5

I am sure I am just being stupid but I can't get the illogic in this problem: $$ \begin{align} \frac{x}{y} &> 0\\ \frac{x}{y}\cdot y &> 0\cdot y\\ x &> 0 \end{align} $$ However: when $x= -1,\; y= -1$ ; $-1/-1 > 0$ is true but $x = -1 > 0$ is not!

amWhy
  • 209,954

2 Answers2

1

We address for which values of $x, y$ the following inequality holds $$xy > 0$$

Note that when you multiply by $y$, when $y<0$ then $y\cdot \dfrac xy> y\cdot 0 \implies x < 0$. That is, multiplying each side of an inequality by a negative number reverses the direction of the inequality.

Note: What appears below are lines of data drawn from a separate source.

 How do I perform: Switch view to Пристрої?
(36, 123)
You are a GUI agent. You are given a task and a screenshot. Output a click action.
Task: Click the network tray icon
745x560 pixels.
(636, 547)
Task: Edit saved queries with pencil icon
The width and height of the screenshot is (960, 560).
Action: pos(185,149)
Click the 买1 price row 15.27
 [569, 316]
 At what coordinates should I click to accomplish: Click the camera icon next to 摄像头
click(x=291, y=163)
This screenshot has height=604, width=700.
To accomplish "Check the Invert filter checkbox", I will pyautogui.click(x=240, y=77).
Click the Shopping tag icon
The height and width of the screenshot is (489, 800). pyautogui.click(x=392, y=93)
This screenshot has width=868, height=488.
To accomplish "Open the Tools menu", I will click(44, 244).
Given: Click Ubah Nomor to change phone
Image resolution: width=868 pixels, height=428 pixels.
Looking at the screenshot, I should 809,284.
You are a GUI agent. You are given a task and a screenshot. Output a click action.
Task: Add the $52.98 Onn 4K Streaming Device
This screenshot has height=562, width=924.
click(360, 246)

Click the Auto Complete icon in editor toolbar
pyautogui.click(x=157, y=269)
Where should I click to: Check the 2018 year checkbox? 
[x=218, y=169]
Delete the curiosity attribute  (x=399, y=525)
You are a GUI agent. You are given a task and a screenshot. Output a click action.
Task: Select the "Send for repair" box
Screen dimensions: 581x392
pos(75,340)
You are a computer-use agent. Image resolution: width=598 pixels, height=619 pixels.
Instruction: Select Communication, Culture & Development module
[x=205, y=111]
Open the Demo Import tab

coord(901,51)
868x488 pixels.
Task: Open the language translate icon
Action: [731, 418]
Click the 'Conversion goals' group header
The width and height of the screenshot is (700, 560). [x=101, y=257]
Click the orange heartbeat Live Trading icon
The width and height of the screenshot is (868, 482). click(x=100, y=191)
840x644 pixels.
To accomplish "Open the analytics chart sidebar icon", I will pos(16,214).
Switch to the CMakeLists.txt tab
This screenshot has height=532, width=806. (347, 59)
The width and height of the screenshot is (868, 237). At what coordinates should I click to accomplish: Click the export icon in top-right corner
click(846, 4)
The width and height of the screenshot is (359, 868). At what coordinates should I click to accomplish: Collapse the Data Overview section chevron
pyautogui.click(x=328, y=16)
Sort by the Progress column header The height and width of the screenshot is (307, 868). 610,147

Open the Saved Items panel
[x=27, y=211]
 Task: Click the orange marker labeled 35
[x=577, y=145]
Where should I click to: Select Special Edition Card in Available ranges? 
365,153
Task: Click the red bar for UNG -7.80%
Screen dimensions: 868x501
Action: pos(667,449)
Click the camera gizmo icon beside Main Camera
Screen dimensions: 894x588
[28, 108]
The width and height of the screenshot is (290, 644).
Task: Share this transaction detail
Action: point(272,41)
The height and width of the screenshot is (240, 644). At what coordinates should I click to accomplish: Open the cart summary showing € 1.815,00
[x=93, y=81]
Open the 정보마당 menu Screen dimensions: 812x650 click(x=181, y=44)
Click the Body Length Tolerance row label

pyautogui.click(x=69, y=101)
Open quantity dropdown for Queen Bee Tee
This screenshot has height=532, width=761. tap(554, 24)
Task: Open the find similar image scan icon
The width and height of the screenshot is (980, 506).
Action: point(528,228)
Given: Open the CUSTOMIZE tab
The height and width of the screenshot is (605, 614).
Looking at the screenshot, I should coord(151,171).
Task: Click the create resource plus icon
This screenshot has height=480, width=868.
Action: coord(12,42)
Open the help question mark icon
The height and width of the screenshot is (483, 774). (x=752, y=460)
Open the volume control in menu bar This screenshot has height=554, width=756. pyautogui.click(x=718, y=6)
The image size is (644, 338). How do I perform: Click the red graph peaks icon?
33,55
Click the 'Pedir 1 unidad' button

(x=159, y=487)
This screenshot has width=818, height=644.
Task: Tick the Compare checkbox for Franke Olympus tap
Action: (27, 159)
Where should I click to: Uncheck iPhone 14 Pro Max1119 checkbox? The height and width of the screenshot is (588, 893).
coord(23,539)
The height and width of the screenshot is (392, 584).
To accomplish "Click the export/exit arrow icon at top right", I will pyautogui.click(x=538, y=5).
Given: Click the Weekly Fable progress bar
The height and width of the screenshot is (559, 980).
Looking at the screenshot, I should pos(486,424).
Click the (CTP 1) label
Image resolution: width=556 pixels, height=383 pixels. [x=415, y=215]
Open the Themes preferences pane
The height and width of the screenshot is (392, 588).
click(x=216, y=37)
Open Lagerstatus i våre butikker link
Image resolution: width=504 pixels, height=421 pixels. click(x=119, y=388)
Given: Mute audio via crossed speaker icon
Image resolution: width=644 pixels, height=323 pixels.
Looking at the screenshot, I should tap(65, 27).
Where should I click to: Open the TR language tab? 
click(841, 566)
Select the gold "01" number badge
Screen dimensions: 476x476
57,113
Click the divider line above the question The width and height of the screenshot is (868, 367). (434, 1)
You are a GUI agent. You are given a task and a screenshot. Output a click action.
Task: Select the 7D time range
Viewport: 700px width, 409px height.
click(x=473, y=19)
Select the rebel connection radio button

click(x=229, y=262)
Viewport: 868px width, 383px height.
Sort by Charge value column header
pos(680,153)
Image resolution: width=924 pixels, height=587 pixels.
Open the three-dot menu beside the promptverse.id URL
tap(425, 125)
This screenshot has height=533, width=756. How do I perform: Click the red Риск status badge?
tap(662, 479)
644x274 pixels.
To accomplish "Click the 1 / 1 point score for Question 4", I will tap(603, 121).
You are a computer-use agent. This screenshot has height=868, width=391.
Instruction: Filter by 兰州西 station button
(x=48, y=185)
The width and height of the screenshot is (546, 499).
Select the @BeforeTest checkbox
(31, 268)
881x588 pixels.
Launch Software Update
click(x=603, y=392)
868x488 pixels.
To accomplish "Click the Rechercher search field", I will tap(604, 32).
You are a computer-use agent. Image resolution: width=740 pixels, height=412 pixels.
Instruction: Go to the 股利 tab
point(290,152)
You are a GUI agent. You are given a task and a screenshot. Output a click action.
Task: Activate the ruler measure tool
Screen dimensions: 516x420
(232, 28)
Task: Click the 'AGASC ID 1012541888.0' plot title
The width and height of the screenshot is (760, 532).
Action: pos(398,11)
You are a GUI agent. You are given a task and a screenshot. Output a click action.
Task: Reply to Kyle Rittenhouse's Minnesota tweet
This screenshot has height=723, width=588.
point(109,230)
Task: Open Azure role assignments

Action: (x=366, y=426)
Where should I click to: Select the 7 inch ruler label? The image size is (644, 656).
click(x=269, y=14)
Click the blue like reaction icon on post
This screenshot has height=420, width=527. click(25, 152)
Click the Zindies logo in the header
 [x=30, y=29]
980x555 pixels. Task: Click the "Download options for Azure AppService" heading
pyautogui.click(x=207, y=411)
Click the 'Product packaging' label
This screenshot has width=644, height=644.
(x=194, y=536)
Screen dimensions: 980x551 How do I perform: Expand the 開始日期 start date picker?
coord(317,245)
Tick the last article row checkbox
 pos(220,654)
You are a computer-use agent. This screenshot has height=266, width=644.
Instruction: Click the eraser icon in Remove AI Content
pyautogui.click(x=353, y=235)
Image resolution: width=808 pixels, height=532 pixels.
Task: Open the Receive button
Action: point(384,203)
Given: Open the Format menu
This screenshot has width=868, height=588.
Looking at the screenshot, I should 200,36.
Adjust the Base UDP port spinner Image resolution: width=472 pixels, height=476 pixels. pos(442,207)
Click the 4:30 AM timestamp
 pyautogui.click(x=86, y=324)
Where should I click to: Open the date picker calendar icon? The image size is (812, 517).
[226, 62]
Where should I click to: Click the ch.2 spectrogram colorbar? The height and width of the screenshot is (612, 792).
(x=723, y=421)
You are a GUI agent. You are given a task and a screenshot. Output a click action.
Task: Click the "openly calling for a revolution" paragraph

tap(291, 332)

So, the inequality $\;\dfrac xy > 0\;$ holds if and only if

  • both $ x > 0$ and $ y>0$,

OR

  • both $x\lt 0$ and $y < 0$.

Indeed, the inequality holds for all pairs, and only those ordered pairs $(x, y)$ that are located strictly within the first and third quadrants of the Cartesian Plane (excluding, of course, the $x, y$ axes).

amWhy
  • 209,954
1

$\dfrac{x}{y}>0$ is not true for all $x,y$. It is NOT true when

i) $y=0$

ii) $x=0$

iii) $x<0$ and $y>0$

iv) $x>0$ and $y<0$

So you can only multiply $\dfrac{x}{y}>0$ by $y$ on both sides of the inequality if the above conditions are excluded. In general $\left(\dfrac{x}{y}\times y\right) > \left(0 \times y\right)$ is not true for all $y$. So you cannot do this to conclude $x>0$.

Maazul
  • 2,498